**Exercise**
Please rewrite all the records below, changing "GUI agent" to "screen agent" wherever it appears and leaving everything else the same.

Collected data
◆ ◆ ◆ ◆ ◆

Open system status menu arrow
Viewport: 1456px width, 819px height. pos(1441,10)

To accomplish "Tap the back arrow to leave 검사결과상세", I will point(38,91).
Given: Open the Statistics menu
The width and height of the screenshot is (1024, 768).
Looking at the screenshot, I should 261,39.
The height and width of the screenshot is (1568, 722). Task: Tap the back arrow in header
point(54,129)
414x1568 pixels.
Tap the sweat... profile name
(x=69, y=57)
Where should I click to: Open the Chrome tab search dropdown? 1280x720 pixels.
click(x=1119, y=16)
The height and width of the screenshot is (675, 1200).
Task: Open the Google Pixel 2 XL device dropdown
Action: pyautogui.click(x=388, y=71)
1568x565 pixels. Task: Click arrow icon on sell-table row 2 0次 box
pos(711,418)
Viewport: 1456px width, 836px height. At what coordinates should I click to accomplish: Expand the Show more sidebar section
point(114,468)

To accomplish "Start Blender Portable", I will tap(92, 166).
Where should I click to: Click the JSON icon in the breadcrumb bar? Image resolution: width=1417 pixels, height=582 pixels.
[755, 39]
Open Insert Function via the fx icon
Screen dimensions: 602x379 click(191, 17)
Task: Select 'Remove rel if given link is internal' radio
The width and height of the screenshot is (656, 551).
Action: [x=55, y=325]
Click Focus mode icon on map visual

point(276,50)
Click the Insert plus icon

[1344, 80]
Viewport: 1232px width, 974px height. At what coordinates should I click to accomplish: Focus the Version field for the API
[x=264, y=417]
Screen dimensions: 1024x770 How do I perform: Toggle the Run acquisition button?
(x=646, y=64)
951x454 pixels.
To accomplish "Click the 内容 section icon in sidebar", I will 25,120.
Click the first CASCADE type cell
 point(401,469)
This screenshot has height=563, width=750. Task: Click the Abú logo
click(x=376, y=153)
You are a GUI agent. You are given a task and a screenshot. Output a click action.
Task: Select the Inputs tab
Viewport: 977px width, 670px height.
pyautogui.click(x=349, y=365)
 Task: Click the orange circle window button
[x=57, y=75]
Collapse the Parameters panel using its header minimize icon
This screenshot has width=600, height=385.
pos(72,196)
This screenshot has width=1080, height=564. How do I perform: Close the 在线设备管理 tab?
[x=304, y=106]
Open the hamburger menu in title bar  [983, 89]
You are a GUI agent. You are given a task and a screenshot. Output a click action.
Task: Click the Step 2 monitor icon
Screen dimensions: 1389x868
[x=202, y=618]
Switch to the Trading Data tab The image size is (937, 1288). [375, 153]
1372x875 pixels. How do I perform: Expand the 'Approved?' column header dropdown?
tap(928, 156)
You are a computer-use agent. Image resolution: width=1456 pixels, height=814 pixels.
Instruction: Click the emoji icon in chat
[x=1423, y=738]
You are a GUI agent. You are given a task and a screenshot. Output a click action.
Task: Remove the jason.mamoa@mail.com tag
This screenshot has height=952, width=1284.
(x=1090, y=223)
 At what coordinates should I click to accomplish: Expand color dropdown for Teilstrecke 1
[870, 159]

◆ ◆ ◆ ◆ ◆

**Worked answer**
Open system status menu arrow
Viewport: 1456px width, 819px height. pos(1441,10)

To accomplish "Tap the back arrow to leave 검사결과상세", I will point(38,91).
Given: Open the Statistics menu
The width and height of the screenshot is (1024, 768).
Looking at the screenshot, I should 261,39.
The height and width of the screenshot is (1568, 722). Task: Tap the back arrow in header
point(54,129)
414x1568 pixels.
Tap the sweat... profile name
(x=69, y=57)
Where should I click to: Open the Chrome tab search dropdown? 1280x720 pixels.
click(x=1119, y=16)
The height and width of the screenshot is (675, 1200).
Task: Open the Google Pixel 2 XL device dropdown
Action: pyautogui.click(x=388, y=71)
1568x565 pixels. Task: Click arrow icon on sell-table row 2 0次 box
pos(711,418)
Viewport: 1456px width, 836px height. At what coordinates should I click to accomplish: Expand the Show more sidebar section
point(114,468)

To accomplish "Start Blender Portable", I will tap(92, 166).
Where should I click to: Click the JSON icon in the breadcrumb bar? Image resolution: width=1417 pixels, height=582 pixels.
[755, 39]
Open Insert Function via the fx icon
Screen dimensions: 602x379 click(191, 17)
Task: Select 'Remove rel if given link is internal' radio
The width and height of the screenshot is (656, 551).
Action: [x=55, y=325]
Click Focus mode icon on map visual

point(276,50)
Click the Insert plus icon

[1344, 80]
Viewport: 1232px width, 974px height. At what coordinates should I click to accomplish: Focus the Version field for the API
[x=264, y=417]
Screen dimensions: 1024x770 How do I perform: Toggle the Run acquisition button?
(x=646, y=64)
951x454 pixels.
To accomplish "Click the 内容 section icon in sidebar", I will 25,120.
Click the first CASCADE type cell
 point(401,469)
This screenshot has height=563, width=750. Task: Click the Abú logo
click(x=376, y=153)
You are a screen agent. You are given a task and a screenshot. Output a click action.
Task: Select the Inputs tab
Viewport: 977px width, 670px height.
pyautogui.click(x=349, y=365)
 Task: Click the orange circle window button
[x=57, y=75]
Collapse the Parameters panel using its header minimize icon
This screenshot has width=600, height=385.
pos(72,196)
This screenshot has width=1080, height=564. How do I perform: Close the 在线设备管理 tab?
[x=304, y=106]
Open the hamburger menu in title bar  [983, 89]
You are a screen agent. You are given a task and a screenshot. Output a click action.
Task: Click the Step 2 monitor icon
Screen dimensions: 1389x868
[x=202, y=618]
Switch to the Trading Data tab The image size is (937, 1288). [375, 153]
1372x875 pixels. How do I perform: Expand the 'Approved?' column header dropdown?
tap(928, 156)
You are a computer-use agent. Image resolution: width=1456 pixels, height=814 pixels.
Instruction: Click the emoji icon in chat
[x=1423, y=738]
You are a screen agent. You are given a task and a screenshot. Output a click action.
Task: Remove the jason.mamoa@mail.com tag
This screenshot has height=952, width=1284.
(x=1090, y=223)
 At what coordinates should I click to accomplish: Expand color dropdown for Teilstrecke 1
[870, 159]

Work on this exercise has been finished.